Exercise goal – Recast the part of the records that opens with the line containing "Task: Open the delete" and closes with the line containing "point(1395,88)" as a Markdown table with the columns "No." and "Line", one row per line, leaving out blank lines and pictures.

Items –
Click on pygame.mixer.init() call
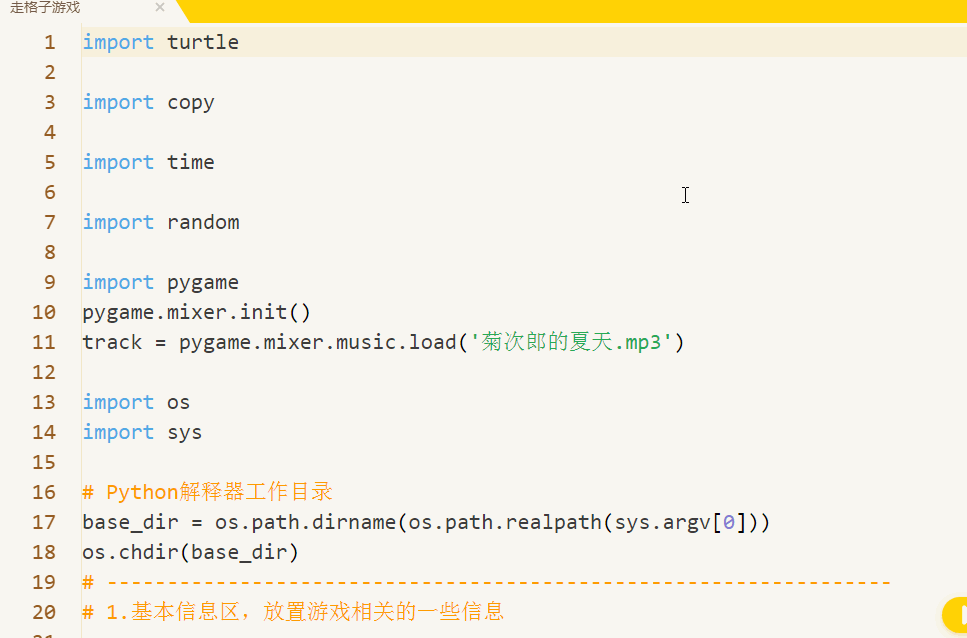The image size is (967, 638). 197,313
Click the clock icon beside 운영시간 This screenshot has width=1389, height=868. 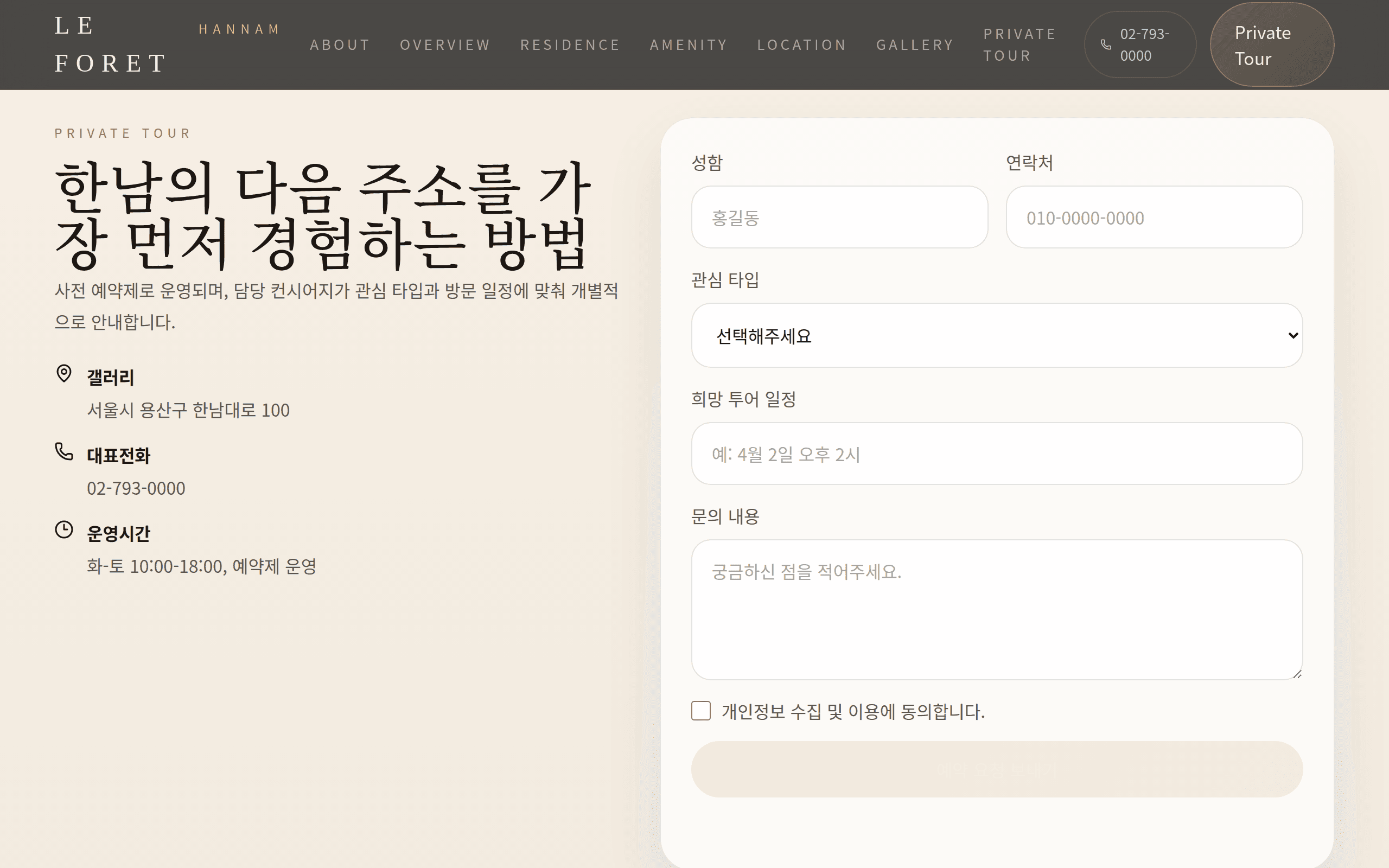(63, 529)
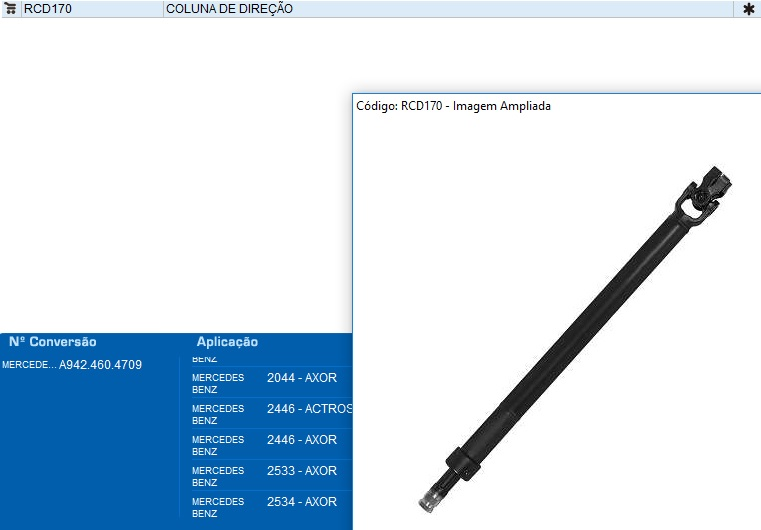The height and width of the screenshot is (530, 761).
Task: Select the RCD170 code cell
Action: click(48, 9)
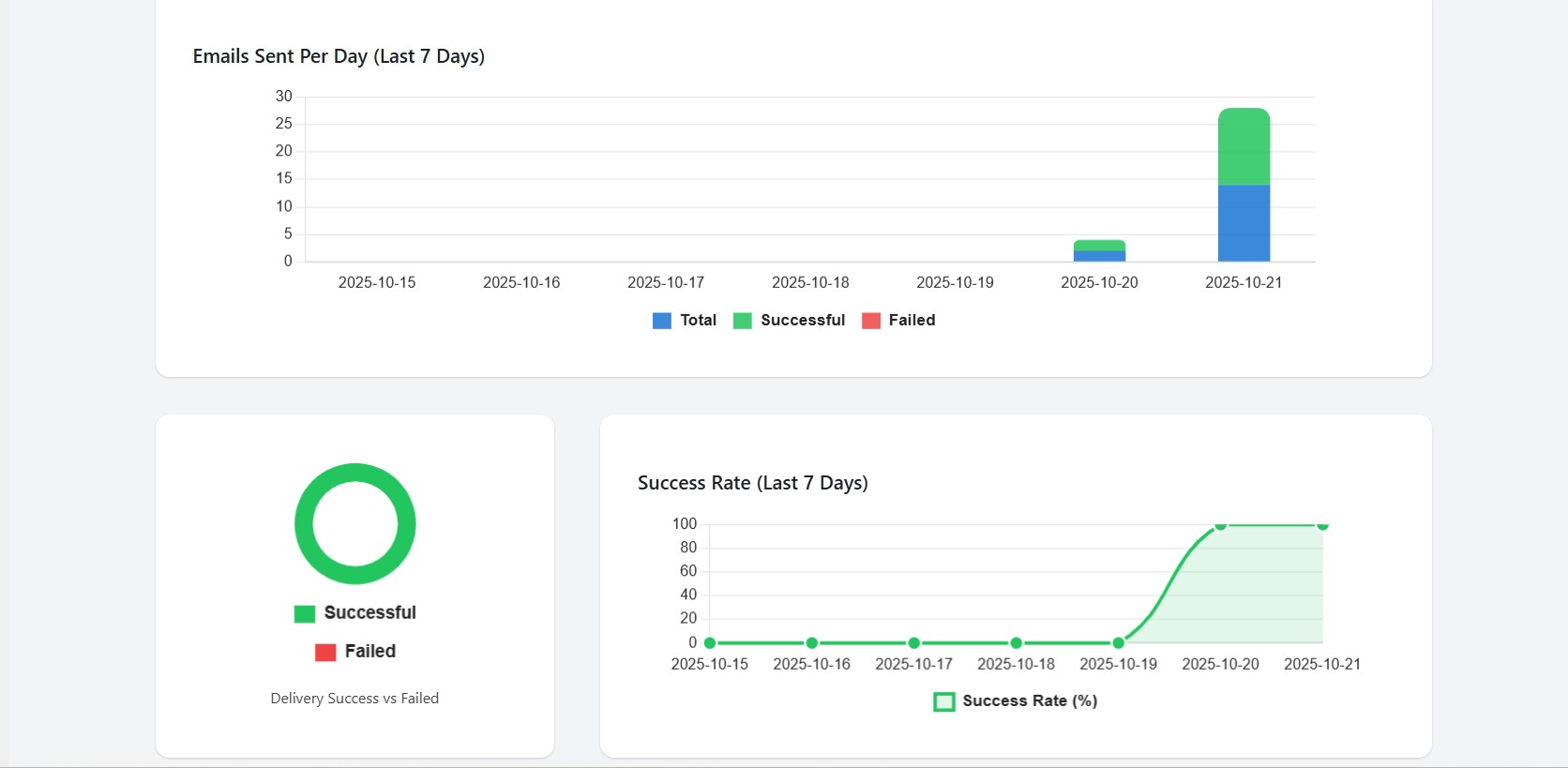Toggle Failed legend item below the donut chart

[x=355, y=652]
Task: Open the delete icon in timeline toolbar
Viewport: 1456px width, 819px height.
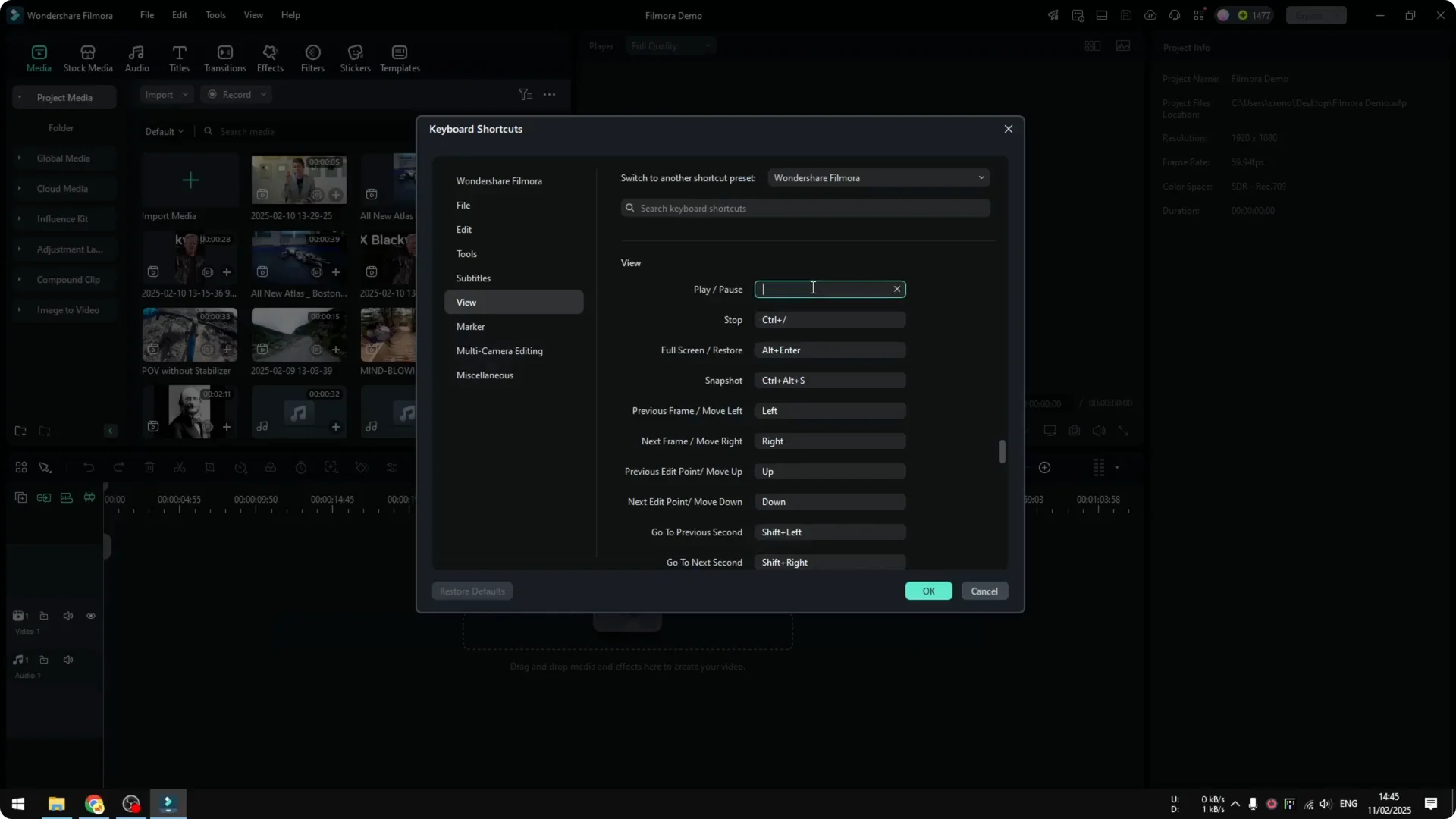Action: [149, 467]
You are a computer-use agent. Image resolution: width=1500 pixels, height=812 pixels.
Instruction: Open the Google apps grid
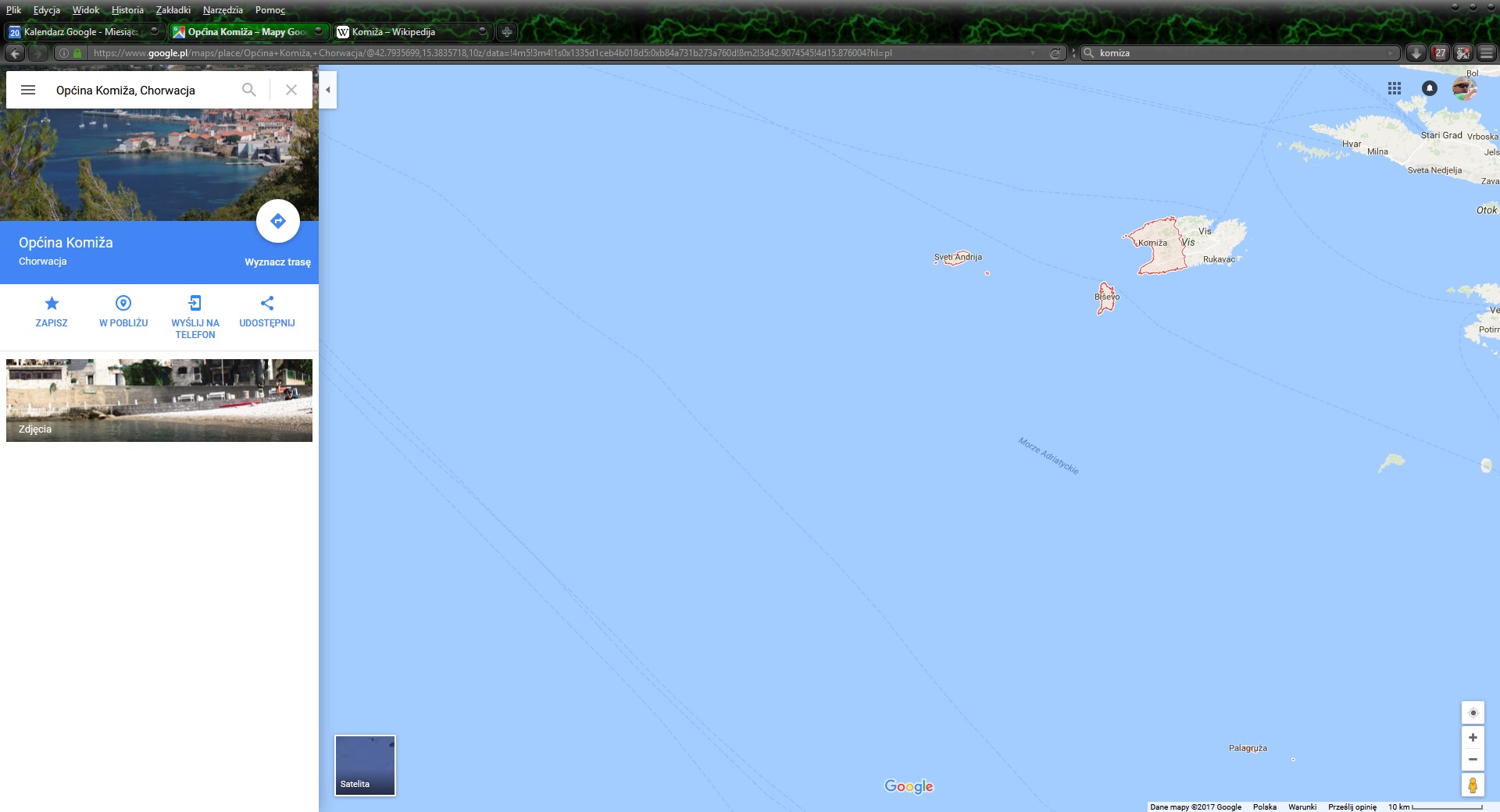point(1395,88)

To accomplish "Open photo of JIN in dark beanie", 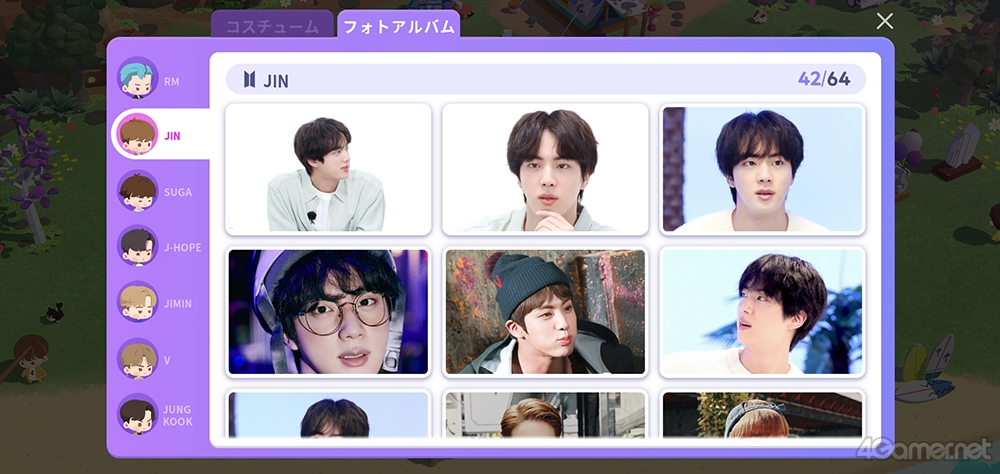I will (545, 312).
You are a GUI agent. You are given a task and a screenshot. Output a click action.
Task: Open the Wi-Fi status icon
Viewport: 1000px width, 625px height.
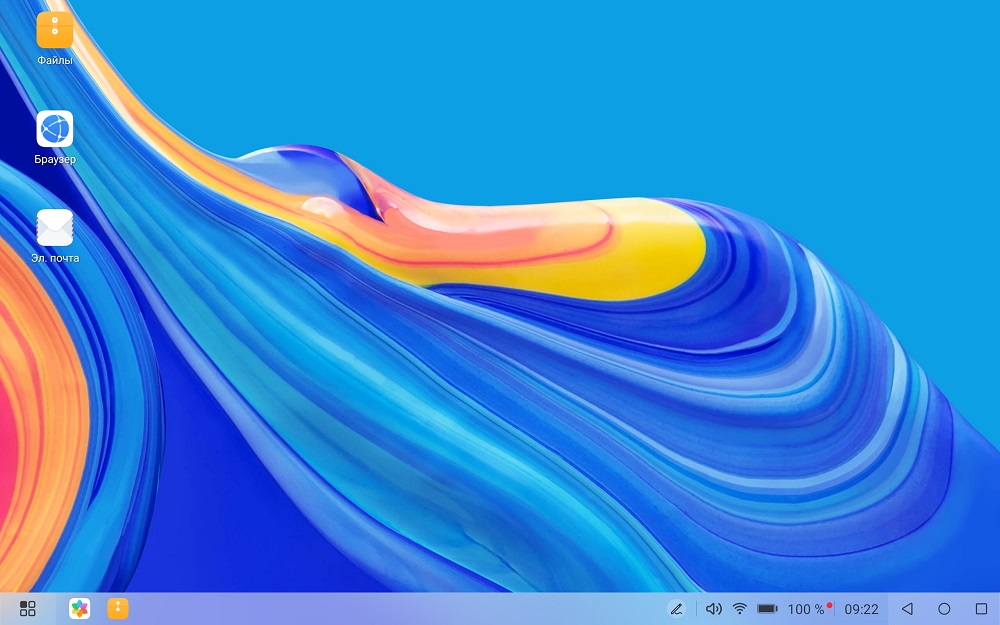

Answer to the problem –
| No. | Line |
|---|---|
| 1 | Task: Open the delete icon in timeline toolbar |
| 2 | Viewport: 1456px width, 819px height. |
| 3 | Action: [149, 467] |
| 4 | You are a computer-use agent. Image resolution: width=1500 pixels, height=812 pixels. |
| 5 | Instruction: Open the Google apps grid |
| 6 | point(1395,88) |